WHAT YOU SHOULD DO:
Isolate every line in the records below with "Screenshot" in it.

RECORDS SUPPLIED:
┄┄┄┄┄┄
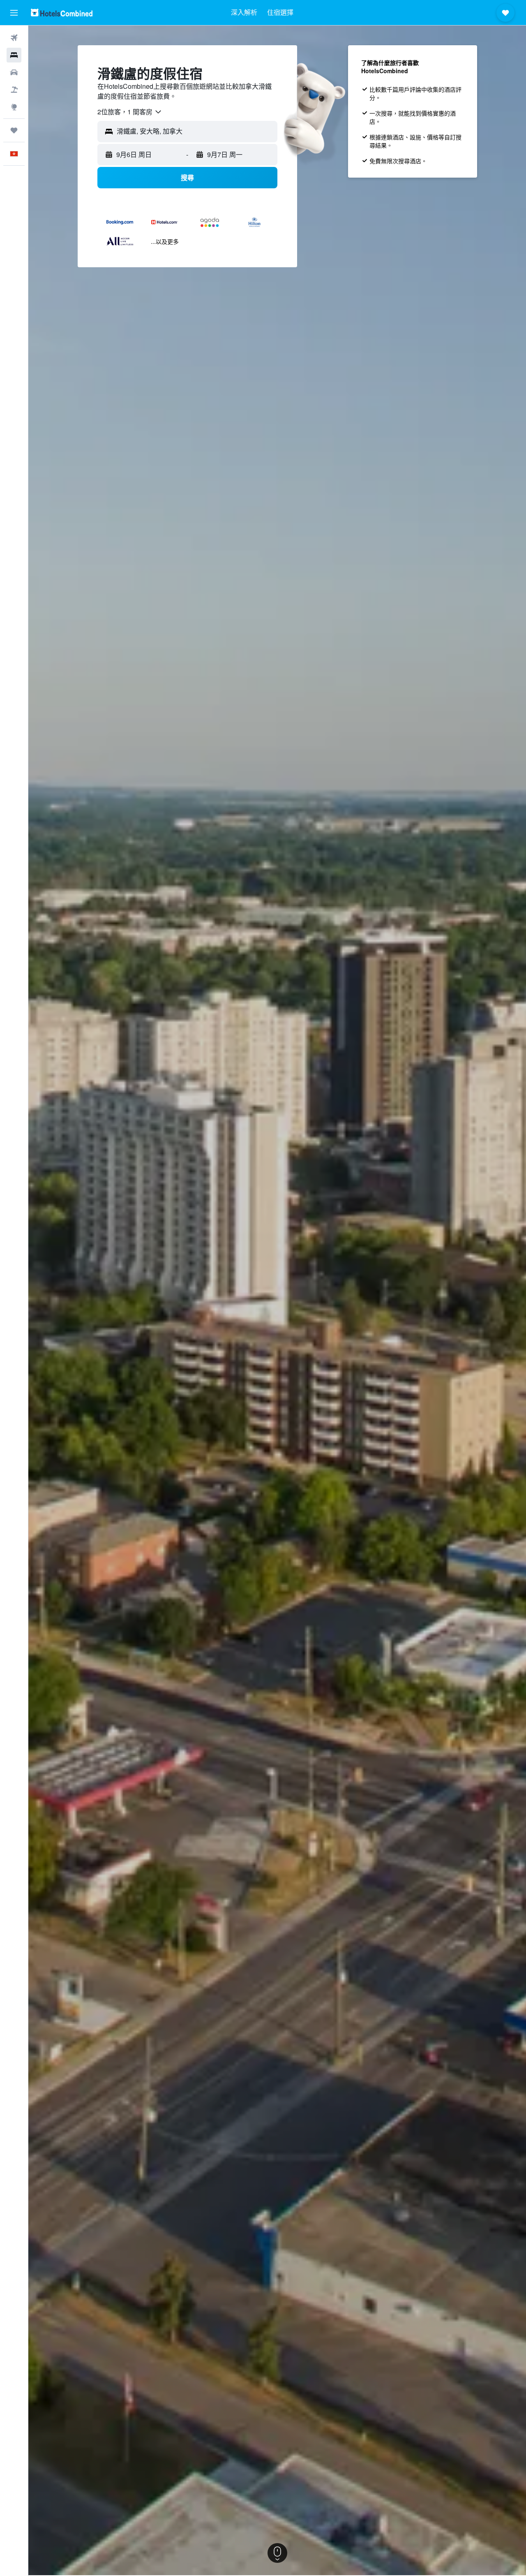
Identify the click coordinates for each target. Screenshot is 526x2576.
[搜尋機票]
┄┄┄┄┄┄
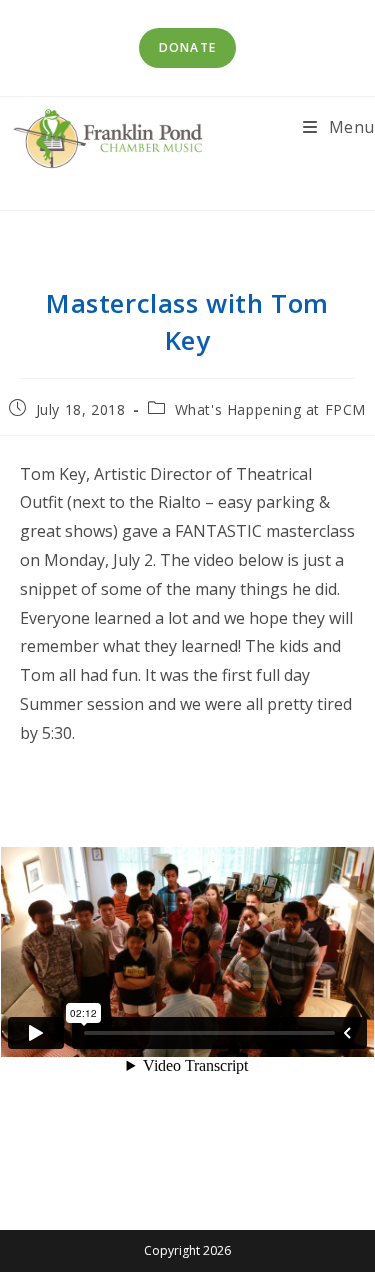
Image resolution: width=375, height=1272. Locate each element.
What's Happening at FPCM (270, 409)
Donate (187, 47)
┄┄┄┄┄┄
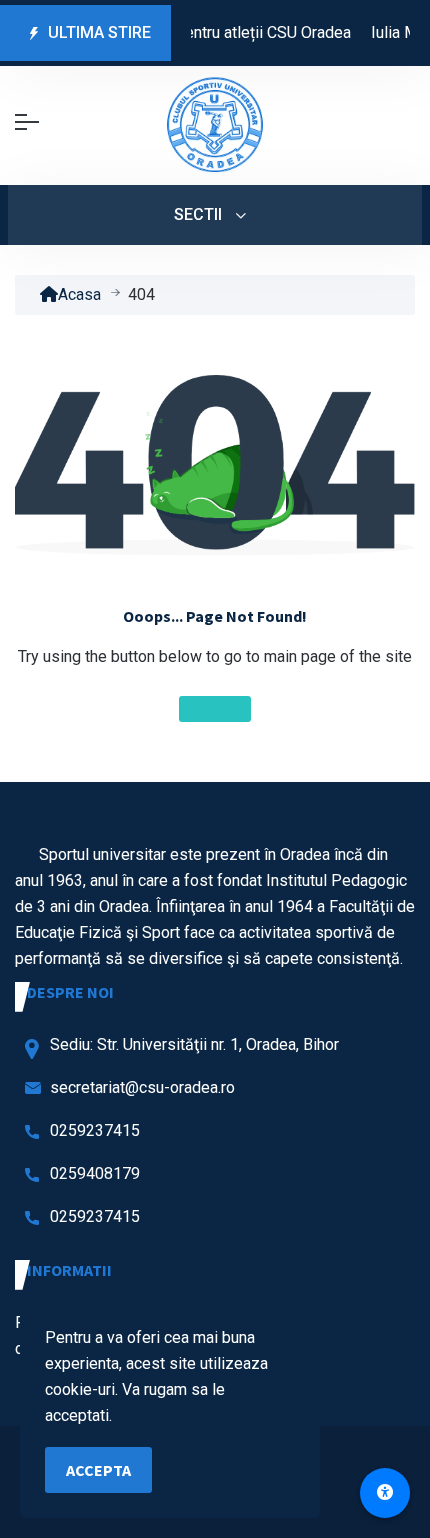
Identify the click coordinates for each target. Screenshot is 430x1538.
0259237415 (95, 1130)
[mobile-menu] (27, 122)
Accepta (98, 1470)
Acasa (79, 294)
┄┄┄┄┄┄
RESPONSE:
Identify the click coordinates for each target. Screenshot is 526x2576.
Identify the click coordinates for each target. Screenshot is 430x1538.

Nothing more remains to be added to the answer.